E il risultato è l’ennesima sconfitta casalinga, la sesta quest’anno. Ma perché la colpa dovrebbe essere di Di Francesco? L’allenatore ha provato semplicemente a dare un equilibrio alla squadra, cercando di competere al meglio sia in Coppa che in Campionato, utilizzando ogni mezzo messo a sua disposizione. roma

Il problema è che la squadra non ha saputo rispondere al meglio alle sue richieste, e nel lungo periodo ha mostrato le lacune di una squadra matura ma povera di alternative, vittima solo di un mercato finalizzato al pareggio di bilancio e non al raggiungimento di importanti obiettivi.

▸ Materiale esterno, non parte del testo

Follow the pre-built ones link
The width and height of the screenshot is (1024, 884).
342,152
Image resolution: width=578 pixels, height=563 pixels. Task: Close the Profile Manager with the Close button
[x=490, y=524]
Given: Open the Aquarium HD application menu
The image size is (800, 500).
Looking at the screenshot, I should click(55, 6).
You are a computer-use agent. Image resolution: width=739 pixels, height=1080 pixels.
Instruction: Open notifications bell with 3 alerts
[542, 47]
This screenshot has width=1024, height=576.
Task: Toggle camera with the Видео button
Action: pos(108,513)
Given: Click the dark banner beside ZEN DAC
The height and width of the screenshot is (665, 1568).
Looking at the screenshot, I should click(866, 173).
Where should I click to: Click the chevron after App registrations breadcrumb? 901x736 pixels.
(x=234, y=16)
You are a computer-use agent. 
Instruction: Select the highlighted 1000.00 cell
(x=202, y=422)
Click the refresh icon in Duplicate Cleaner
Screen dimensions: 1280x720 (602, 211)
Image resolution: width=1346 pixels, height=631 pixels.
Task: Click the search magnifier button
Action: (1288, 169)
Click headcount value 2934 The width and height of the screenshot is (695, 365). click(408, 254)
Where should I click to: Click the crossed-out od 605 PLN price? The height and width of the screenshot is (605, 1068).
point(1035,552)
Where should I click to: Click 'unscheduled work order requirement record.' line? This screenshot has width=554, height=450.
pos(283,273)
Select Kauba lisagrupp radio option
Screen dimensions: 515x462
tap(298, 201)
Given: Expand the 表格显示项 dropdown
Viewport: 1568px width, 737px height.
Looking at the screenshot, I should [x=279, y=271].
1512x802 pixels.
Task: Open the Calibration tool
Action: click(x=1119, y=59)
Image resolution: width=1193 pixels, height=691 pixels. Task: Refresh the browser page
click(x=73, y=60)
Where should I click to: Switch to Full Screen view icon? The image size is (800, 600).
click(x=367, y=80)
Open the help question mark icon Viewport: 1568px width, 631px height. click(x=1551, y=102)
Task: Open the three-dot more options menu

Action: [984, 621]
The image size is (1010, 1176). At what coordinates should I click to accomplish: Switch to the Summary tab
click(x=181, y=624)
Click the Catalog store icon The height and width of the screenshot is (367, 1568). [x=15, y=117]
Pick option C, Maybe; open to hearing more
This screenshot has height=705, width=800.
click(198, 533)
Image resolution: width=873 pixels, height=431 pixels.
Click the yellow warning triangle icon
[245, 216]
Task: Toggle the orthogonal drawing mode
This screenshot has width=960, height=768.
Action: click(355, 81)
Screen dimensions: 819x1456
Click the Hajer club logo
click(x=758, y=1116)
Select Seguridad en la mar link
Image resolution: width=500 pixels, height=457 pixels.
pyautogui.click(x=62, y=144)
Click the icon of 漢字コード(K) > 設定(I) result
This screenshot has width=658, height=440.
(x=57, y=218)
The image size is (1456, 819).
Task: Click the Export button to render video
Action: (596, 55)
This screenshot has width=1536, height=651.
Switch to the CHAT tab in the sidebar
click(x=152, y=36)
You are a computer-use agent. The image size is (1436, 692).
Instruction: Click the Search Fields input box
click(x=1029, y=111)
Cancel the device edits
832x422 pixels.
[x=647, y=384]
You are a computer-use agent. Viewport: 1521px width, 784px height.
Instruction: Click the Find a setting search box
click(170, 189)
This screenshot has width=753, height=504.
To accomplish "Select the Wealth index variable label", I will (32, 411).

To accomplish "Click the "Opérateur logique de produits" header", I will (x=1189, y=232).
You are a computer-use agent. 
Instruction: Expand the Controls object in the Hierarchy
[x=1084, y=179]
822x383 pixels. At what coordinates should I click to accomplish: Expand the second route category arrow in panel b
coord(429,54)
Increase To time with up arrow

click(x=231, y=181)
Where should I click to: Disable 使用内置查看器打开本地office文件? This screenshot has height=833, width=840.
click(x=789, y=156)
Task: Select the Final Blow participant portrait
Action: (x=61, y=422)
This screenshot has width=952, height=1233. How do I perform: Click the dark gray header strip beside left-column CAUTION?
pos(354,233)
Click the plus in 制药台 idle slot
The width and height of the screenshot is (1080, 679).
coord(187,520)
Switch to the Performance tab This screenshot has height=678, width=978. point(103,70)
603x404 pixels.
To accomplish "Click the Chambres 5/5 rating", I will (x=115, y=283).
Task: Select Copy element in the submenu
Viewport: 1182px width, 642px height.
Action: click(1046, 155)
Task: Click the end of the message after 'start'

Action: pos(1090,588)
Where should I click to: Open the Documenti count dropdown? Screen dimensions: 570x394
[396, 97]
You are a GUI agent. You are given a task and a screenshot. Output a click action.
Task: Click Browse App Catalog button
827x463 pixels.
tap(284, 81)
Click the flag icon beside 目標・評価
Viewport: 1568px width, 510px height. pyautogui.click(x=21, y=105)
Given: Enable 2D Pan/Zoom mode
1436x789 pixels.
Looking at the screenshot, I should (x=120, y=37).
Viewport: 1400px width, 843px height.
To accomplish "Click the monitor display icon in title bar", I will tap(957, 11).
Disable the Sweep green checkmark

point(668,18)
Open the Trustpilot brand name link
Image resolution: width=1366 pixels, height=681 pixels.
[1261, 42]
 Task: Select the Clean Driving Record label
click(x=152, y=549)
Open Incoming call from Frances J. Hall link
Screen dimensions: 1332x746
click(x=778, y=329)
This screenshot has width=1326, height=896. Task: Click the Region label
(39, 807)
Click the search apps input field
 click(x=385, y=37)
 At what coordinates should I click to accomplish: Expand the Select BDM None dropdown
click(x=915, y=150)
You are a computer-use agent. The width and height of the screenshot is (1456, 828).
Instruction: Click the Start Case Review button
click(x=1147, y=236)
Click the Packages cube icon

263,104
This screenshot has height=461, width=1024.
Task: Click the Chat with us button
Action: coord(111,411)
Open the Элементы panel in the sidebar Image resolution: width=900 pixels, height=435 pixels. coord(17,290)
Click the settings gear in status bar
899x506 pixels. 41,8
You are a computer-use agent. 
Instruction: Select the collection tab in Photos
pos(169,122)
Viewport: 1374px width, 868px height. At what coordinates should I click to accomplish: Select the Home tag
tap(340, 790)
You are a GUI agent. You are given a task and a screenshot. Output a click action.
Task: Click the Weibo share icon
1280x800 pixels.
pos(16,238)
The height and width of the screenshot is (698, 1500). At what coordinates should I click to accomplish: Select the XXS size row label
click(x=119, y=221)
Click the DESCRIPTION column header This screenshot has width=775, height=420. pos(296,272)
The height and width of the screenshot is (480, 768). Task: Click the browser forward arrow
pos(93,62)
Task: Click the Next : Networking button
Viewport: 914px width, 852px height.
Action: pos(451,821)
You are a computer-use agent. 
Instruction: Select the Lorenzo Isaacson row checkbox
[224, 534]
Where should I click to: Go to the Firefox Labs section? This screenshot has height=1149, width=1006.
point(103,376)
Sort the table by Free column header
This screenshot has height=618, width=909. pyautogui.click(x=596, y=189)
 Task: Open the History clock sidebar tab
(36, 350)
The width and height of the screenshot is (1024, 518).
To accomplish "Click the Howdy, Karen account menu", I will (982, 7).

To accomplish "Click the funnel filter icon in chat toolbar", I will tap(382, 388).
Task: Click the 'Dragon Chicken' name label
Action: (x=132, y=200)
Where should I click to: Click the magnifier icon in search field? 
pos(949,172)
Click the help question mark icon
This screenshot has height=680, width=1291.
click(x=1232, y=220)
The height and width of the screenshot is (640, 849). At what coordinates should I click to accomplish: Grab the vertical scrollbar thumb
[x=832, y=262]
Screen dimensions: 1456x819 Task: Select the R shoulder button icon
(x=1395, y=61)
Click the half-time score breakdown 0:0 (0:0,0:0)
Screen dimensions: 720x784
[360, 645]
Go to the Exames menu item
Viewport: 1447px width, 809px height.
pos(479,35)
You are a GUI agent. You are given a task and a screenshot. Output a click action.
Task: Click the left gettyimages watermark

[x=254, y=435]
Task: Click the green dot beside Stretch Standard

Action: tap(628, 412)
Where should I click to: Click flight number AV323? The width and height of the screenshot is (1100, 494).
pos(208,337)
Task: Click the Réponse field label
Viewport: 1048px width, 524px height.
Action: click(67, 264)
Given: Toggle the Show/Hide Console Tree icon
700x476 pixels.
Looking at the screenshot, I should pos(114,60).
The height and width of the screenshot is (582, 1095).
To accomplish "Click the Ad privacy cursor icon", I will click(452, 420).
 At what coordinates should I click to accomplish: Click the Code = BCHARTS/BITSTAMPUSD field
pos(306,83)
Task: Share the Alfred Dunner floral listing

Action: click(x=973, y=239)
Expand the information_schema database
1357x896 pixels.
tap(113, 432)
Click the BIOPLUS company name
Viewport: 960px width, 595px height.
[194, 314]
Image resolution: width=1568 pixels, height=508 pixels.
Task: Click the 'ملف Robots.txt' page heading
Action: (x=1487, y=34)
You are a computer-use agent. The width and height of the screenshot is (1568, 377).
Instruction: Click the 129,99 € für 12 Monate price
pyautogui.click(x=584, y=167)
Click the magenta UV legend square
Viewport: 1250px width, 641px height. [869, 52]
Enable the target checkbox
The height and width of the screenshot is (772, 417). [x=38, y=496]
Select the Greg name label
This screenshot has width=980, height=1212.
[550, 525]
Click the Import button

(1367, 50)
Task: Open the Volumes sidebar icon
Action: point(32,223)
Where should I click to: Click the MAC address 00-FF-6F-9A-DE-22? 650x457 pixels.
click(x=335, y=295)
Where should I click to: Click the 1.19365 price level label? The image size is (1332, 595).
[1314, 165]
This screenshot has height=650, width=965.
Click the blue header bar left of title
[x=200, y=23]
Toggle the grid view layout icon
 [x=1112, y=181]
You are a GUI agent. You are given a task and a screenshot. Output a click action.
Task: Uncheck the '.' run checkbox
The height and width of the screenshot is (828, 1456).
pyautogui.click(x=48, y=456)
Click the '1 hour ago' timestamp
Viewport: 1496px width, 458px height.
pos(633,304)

La realtà è che la società era conscia fin dall’inizio di non poter competere con Juventus e Napoli, ma di doversi accontentare anche quest’anno di piazzarsi almeno in Champions League per salvare la faccia.

E adesso, alla vigilia del ritorno sfiduciato contro il Barcellona, la Roma deve ripartire dal primo tempo in terra catalana, da quei primi 40 minuti minuti di carattere; dimenticando lo sfortunato autogol del suo capitano, regalando una partita degna del calore riposto dalla propria tifoseria che domani riempirà l’Olimpico per sostenere quella squadra di cui deve essere orgogliosa, anche se l’impresa non arriverà. Dopodiché, testa a uno dei derby più decisivi degli ultimi anni che, con l’aggancio della Lazio al terzo posto, si preannuncia entusiasmante.